Collected data entries:
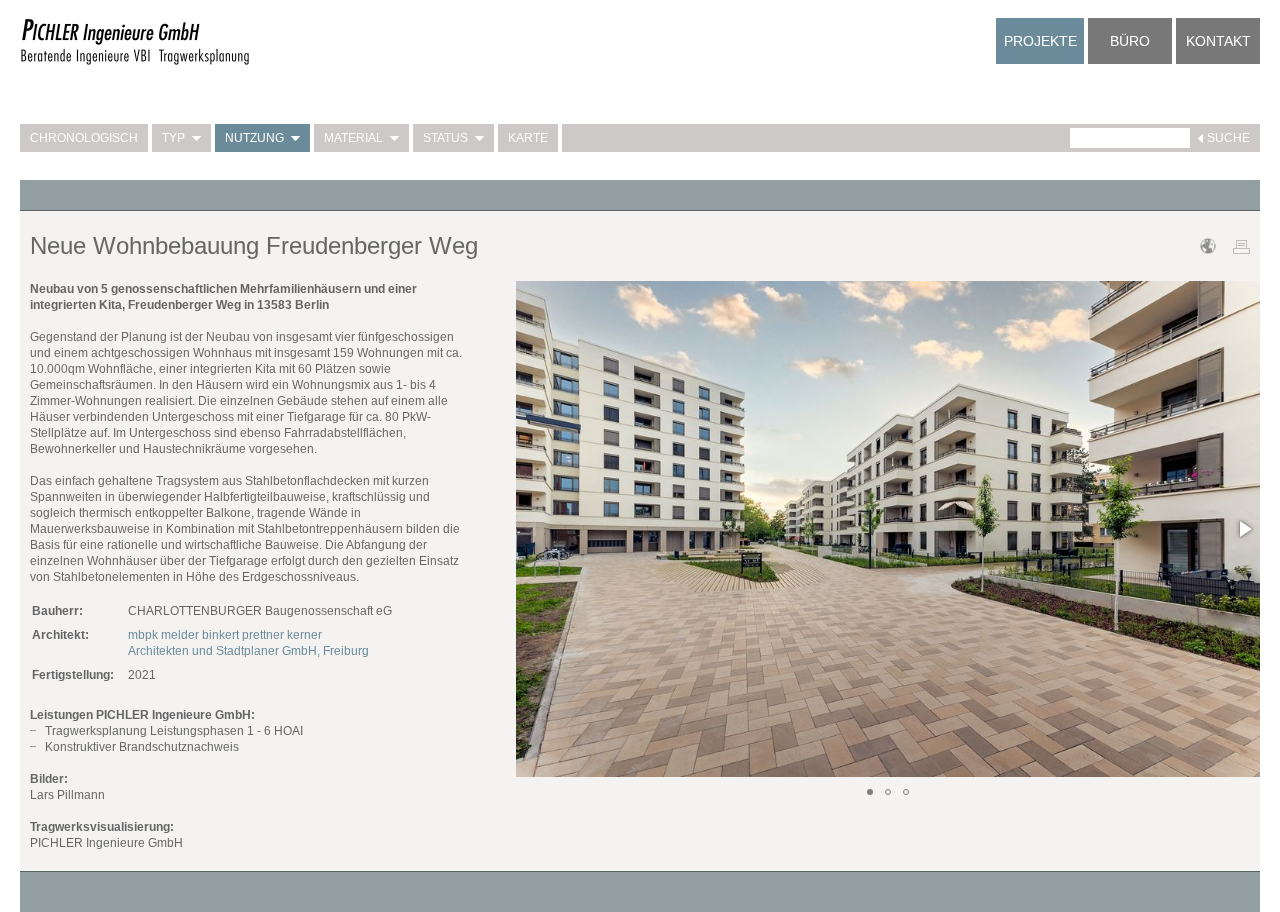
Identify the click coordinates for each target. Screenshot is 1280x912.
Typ (173, 138)
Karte (528, 138)
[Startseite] (135, 62)
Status (445, 138)
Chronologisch (84, 138)
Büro (1130, 41)
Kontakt (1218, 41)
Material (353, 138)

= TASK INSTRUCTIONS =
Could you copy every record exactly, without the pictures?

= TASK ANSWER =
Identify the click coordinates for each target. Screenshot is 1280x912.
Typ (173, 138)
Karte (528, 138)
[Startseite] (135, 62)
Status (445, 138)
Chronologisch (84, 138)
Büro (1130, 41)
Kontakt (1218, 41)
Material (353, 138)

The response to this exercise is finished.